— DATASET CONTENT —

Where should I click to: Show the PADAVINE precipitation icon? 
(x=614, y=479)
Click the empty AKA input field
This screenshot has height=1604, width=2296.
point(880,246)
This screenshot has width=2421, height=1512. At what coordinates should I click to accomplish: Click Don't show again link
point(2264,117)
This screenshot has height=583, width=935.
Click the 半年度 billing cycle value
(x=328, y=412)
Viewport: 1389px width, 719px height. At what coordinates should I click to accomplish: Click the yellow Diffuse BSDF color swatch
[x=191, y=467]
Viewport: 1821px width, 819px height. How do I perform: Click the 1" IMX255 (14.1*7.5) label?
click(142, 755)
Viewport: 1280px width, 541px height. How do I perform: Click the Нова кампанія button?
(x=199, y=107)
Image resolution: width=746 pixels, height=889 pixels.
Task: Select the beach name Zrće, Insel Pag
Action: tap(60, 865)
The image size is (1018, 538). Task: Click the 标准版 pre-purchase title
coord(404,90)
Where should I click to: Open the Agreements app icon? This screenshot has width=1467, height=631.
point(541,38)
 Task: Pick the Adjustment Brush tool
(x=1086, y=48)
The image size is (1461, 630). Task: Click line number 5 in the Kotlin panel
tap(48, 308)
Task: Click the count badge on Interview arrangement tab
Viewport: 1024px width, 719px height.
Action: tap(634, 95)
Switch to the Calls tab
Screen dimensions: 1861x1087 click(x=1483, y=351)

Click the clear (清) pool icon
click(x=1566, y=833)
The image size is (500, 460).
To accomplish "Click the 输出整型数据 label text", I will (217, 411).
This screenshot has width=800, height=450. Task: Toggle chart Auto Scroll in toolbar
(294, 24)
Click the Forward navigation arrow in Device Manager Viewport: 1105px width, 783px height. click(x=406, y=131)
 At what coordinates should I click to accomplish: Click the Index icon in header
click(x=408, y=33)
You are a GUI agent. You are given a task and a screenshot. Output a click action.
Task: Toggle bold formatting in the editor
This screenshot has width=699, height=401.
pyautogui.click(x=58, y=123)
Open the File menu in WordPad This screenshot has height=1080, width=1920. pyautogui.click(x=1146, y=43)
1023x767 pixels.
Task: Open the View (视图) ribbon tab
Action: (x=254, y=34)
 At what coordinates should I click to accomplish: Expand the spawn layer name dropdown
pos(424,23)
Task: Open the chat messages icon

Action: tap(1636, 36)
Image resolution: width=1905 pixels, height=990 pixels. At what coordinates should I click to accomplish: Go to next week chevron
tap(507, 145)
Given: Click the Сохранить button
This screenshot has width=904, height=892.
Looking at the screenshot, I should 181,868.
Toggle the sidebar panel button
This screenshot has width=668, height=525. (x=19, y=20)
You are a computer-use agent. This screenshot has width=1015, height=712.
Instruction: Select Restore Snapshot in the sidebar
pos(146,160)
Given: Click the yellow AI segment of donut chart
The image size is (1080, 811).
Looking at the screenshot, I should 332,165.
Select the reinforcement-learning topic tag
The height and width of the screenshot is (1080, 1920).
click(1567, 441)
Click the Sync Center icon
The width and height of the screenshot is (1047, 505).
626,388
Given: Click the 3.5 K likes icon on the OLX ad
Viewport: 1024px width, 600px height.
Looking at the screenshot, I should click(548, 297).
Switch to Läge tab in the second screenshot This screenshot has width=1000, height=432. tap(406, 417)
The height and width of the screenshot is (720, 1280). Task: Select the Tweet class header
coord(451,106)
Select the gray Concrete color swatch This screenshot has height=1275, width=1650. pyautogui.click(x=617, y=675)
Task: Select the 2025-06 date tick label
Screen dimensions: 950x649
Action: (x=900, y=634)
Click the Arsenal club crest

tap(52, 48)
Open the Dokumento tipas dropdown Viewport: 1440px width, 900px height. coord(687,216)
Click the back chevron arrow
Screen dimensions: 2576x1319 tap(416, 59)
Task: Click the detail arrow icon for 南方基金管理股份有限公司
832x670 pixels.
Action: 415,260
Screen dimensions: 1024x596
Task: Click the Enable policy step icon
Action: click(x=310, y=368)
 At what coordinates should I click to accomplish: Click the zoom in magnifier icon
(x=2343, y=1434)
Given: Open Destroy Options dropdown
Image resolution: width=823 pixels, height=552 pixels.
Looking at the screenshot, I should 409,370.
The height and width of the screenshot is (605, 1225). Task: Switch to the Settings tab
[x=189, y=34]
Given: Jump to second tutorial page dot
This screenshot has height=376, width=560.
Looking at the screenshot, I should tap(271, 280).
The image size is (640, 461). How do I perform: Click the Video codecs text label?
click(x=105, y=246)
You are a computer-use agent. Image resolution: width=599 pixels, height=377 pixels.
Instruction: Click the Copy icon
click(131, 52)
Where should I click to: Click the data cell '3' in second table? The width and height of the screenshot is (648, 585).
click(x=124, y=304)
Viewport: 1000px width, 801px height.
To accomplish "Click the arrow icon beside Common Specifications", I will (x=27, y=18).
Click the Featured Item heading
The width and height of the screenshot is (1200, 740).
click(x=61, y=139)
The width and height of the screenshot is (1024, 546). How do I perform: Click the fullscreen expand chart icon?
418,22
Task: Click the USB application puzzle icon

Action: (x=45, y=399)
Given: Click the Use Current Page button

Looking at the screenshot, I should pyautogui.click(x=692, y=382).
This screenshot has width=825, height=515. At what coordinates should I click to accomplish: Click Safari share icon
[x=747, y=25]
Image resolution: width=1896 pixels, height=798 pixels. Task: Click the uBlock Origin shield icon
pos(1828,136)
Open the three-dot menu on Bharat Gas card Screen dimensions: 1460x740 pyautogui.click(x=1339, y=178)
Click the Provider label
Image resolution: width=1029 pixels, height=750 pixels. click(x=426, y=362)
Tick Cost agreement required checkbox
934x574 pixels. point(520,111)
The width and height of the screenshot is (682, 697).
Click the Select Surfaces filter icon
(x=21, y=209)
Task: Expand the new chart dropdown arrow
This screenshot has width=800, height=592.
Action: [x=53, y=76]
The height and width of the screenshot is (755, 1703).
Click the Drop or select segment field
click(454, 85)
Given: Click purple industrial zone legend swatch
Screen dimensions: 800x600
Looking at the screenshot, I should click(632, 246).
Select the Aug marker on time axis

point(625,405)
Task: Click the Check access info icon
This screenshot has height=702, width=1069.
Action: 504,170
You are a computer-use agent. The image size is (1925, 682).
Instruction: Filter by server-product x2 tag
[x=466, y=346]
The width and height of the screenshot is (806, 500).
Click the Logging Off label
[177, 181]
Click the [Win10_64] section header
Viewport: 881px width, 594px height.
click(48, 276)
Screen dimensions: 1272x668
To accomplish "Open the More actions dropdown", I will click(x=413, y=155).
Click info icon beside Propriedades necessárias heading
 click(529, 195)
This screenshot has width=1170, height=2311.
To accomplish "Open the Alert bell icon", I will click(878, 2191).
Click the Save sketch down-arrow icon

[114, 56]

— REQUIREMENT —
Copy the material verbatim, from the line with "Given: Click purple" through the end of the material.

— ANSWER TO THE PROBLEM —
Given: Click purple industrial zone legend swatch
Screen dimensions: 800x600
Looking at the screenshot, I should click(632, 246).
Select the Aug marker on time axis

point(625,405)
Task: Click the Check access info icon
This screenshot has height=702, width=1069.
Action: 504,170
You are a computer-use agent. The image size is (1925, 682).
Instruction: Filter by server-product x2 tag
[x=466, y=346]
The width and height of the screenshot is (806, 500).
Click the Logging Off label
[177, 181]
Click the [Win10_64] section header
Viewport: 881px width, 594px height.
click(48, 276)
Screen dimensions: 1272x668
To accomplish "Open the More actions dropdown", I will click(x=413, y=155).
Click info icon beside Propriedades necessárias heading
 click(529, 195)
This screenshot has width=1170, height=2311.
To accomplish "Open the Alert bell icon", I will click(878, 2191).
Click the Save sketch down-arrow icon

[114, 56]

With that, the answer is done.